#### Activity
Below are entries to examine: work out how many lines contain the word "entry", and give only that number.

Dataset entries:
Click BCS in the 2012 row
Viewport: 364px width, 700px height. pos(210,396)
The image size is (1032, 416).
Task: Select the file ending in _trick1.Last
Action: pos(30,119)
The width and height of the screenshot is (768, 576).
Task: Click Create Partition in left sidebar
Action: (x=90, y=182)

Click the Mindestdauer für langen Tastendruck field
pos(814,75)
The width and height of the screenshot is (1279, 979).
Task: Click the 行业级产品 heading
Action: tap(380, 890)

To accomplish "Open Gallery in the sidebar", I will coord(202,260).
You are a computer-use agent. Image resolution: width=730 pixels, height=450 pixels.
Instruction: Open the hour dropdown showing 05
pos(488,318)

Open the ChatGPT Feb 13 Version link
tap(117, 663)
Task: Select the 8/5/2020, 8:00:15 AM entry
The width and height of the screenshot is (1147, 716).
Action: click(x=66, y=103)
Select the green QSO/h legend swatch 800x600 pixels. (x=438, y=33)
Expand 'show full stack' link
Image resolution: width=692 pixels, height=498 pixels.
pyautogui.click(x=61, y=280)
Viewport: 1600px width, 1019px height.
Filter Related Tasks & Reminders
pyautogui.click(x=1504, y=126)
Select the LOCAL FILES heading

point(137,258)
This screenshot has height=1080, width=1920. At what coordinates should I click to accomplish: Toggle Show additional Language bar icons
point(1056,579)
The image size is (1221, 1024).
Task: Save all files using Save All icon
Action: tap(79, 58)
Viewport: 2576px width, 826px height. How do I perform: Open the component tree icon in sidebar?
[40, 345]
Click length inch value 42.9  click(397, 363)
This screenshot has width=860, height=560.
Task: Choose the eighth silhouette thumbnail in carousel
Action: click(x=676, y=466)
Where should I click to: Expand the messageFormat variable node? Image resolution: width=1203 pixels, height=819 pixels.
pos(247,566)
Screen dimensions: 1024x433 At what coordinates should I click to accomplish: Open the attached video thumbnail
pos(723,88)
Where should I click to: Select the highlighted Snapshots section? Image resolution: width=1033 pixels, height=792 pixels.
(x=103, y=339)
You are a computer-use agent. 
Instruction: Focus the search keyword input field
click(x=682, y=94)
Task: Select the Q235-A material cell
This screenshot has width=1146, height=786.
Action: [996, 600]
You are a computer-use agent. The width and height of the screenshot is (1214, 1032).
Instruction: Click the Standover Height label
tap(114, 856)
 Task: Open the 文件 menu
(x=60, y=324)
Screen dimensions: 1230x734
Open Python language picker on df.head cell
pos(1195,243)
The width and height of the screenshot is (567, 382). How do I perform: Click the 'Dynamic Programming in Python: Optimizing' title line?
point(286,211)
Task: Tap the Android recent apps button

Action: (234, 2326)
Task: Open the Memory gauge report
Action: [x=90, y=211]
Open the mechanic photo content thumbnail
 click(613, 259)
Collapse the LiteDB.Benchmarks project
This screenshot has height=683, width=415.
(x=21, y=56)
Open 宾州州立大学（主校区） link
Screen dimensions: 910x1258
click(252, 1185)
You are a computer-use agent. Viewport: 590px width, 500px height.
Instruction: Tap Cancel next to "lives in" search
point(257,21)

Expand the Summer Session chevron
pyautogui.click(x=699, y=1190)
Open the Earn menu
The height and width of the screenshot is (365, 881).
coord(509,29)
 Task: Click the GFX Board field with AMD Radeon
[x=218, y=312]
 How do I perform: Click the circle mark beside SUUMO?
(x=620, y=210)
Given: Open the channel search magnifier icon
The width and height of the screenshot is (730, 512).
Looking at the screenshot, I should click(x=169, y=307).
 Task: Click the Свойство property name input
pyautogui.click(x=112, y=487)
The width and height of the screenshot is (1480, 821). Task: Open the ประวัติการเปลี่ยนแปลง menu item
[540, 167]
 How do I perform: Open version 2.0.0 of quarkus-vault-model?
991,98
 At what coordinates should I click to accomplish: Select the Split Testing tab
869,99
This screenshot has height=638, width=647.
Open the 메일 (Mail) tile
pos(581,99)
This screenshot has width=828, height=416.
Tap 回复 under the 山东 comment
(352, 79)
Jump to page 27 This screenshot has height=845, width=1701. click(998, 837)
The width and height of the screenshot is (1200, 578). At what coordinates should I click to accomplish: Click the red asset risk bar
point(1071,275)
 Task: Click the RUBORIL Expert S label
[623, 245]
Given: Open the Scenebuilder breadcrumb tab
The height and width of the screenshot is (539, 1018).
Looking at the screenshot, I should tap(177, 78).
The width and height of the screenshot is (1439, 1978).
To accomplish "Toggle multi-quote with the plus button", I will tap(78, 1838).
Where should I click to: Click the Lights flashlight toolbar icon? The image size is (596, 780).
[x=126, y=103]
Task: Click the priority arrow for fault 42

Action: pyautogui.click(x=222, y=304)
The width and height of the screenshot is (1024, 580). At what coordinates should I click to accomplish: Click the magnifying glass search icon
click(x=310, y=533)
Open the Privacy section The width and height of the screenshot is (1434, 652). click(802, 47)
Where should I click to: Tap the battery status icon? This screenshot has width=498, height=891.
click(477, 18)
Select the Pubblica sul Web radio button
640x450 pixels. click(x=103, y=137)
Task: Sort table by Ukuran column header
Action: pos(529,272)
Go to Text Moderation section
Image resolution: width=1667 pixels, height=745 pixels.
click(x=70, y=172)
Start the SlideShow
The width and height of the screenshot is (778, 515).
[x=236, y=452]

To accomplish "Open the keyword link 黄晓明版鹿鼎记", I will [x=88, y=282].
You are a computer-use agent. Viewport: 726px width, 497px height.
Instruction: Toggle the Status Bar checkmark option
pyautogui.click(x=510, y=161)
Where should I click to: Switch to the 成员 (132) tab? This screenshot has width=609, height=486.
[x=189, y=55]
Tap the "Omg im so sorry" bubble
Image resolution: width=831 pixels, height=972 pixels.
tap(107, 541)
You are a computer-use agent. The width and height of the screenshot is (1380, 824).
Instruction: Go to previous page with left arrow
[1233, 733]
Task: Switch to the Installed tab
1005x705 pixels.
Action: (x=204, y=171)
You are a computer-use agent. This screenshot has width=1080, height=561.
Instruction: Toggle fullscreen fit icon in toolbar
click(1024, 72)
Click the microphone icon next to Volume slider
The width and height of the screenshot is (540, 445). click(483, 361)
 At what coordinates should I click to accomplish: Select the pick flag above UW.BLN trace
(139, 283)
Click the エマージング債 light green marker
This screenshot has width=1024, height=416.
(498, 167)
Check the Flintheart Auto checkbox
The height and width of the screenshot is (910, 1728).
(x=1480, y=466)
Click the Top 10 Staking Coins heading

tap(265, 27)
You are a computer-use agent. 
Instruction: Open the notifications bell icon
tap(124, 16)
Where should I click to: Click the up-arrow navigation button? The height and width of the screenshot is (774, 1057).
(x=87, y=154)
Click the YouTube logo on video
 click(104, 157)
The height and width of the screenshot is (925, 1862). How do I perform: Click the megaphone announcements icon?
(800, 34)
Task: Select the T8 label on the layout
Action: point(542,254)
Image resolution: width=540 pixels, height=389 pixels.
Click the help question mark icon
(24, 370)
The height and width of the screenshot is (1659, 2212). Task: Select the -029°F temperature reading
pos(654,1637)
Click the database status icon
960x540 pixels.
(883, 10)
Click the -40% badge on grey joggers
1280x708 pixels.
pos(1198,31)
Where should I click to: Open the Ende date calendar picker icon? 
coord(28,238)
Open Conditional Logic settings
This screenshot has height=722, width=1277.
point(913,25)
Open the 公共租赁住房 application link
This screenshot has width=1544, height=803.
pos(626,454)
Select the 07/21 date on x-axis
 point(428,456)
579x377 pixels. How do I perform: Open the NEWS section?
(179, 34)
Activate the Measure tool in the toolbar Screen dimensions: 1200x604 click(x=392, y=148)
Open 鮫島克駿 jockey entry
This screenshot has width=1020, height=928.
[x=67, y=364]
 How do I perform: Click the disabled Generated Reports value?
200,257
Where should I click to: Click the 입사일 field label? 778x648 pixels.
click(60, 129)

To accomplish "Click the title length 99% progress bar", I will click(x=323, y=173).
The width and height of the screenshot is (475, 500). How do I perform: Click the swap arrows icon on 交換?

#### Result for this exercise
2